Start of Supplied passage
ROYALTON -- After beating leukemia for the second time, Royalton's Lulu Martinez is ready to get back to a normal life.

In February of 2014, WJON covered a Royalton High School basketball game during which students showed their support for Alexis "Lulu" Martinez, a senior who had been diagnosed with leukemia for the second time in her life.

"I thought my life was over," says Martinez, now 20 years old. "I felt really mad because I trusted those doctors [because] they told me I was cured and I'd never have to see them again, but I ended up seeing them again."

Over the next two-plus years, Martinez's battle was followed by over 8,000 supporters on the Luv for Lulu Facebook page.

On Father's Day in 2014, Martinez says she fell into a month-long coma during which she died and was brought back to life.

"She was in the coma for 48 hours and she was on 100 percent life support," says Martinez's mother, Natalie Johnson. "They had to resuscitate her and had to flip her onto her stomach just to buy enough time to try and figure out if they could get her through the night."

"[Doctors] told us to bring her sisters down to say their goodbyes and at that time, we had to tell them how sick their sister really was."

Martinez says she experienced her coma in an out-of-body way -- meaning she could see, hear, and feel her family's presence without being able to respond.

"It was as it [I] was dangling from the ceiling," Martinez says. "That was the hardest part -- when I would hear my sisters and parents crying -- all those emotions they were feeling, I could feel them."

Martinez's mom says there was an 80 percent chance Lulu would be brain-damaged if she woke up -- something the doctors told her was just short of a miracle.

"We just kept praying and whispering in her ear," Johnson says. "The power of prayer -- there's no other reason she [survived]."

Martinez is now cancer-free, and she had the port in her chest removed last week. She and her family say they are ready to get back to a normal life.

"I think this was a blessing in disguise," Martinez says. "Not only did it make us a stronger family unit, but I felt like I found who I was and what I was meant to do on this earth."

"There were so many days where I could've easily [given] up and just lock myself in my room and feel sorry for myself. But that's not going to cure your cancer and that's definitely not going to get you anywhere in life."

Martinez says she plans to enroll at the Regency Beauty Institute in the fall and says in the future, she would like to write a book about her battles with leukemia.
End of Supplied passage
**What you need to do:**
1. In the article about Lulu Martinez, which school does she plan to enroll at in the fall?
2. Reproduce word for word the part of the article about Lulu Martinez starting with "In February of" and going on through "Lulu Facebook page.".
Start of Source data
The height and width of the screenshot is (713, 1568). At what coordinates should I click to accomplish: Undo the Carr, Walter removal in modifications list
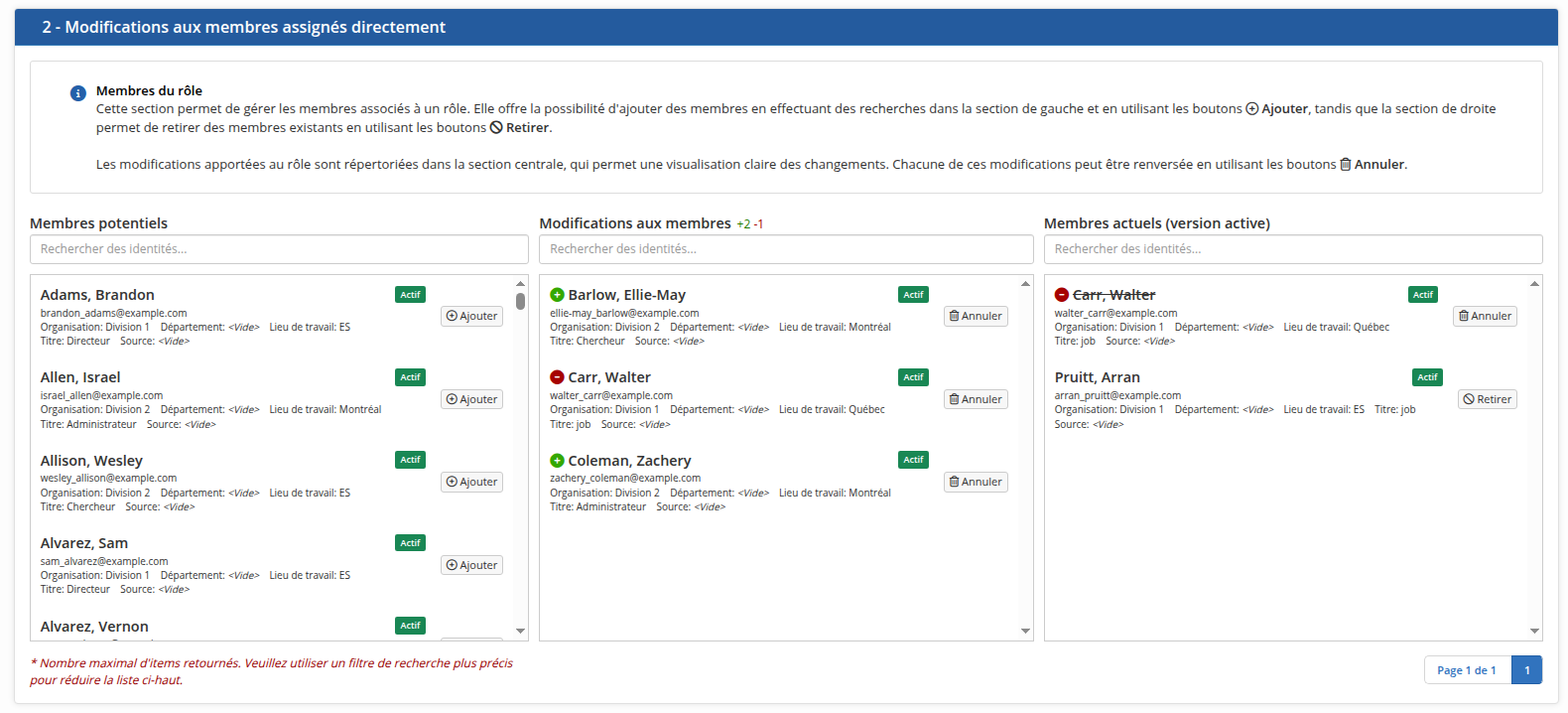[975, 399]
End of Source data
**Solutions by task:**
1. The Regency Beauty Institute.

2.
In February of 2014, WJON covered a Royalton High School basketball game during which students showed their support for Alexis "Lulu" Martinez, a senior who had been diagnosed with leukemia for the second time in her life.

"I thought my life was over," says Martinez, now 20 years old. "I felt really mad because I trusted those doctors [because] they told me I was cured and I'd never have to see them again, but I ended up seeing them again."

Over the next two-plus years, Martinez's battle was followed by over 8,000 supporters on the Luv for Lulu Facebook page.